Please output the lines shown below exactly as they appear.

** Records supplied follows **

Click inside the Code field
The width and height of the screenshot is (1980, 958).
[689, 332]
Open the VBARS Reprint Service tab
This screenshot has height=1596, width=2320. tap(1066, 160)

** End of Records supplied **

* [Reply]
Click inside the Code field
The width and height of the screenshot is (1980, 958).
[689, 332]
Open the VBARS Reprint Service tab
This screenshot has height=1596, width=2320. tap(1066, 160)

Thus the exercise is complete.